## REQUEST:
In the passage on electric arcs below, how does an electric arc differ from an electric spark?

Electric arcs are a discharge of electricity resulting from an electrical breakdown of gases in the air. Electricity flows through the arc between two points called electrodes, producing a plasma that can sometimes be visible. Both the electric current and the electrodes in this case are referenced as an electric arc. It is important to note the difference between an electric arc and an electric spark; the former is a continuous discharge of electricity while the latter has a momentary discharge.
There are two types of electric arcs to be aware of in the workplace: controlled and unwanted. Electric arcs have long been harnessed and used for a variety of applications beginning in the late nineteenth century when the first electric street light utilized electric arc lighting. Today, the heat from controlled electric arcs are used in welding, plasma cutting, and certain kinds of chemical analysis. Furthermore, electric arcs have been used in movie projectors, stage lighting, and steel-producing furnaces.
On the other hand, unintended electric arcs have the potential to be extremely dangerous to both workers and the facility. Arc flashes occur when the heat and light produced from an undesired electric arc is supplied with a high enough voltage to cause injury or damage. It is a type of electrical explosion that can produce a blinding flash of light, deafening noises, and enough pressure to cause a concussion. Workers are at serious risk when it comes to arc flash as it has the potential to cause severe burns, electrocution, and in some cases death. Additionally, an arc flash can create temperatures hotter than the surface of the sun, start fires in the immediate area, and the blast itself has the ability to shatter windows and splinter wood.

## GIVEN MATERIAL:

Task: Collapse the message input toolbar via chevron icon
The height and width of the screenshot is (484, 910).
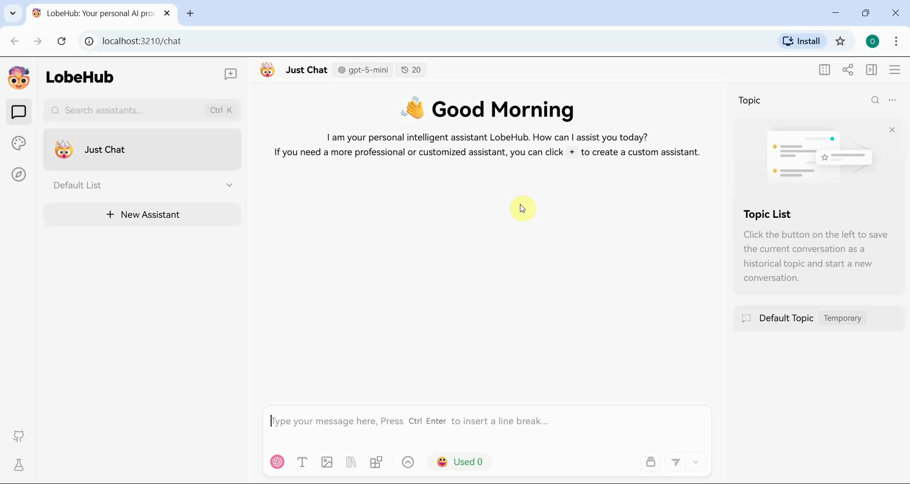Action: coord(408,462)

## PROBLEM SOLUTION:
An electric arc is a continuous discharge of electricity, while a spark is a momentary discharge.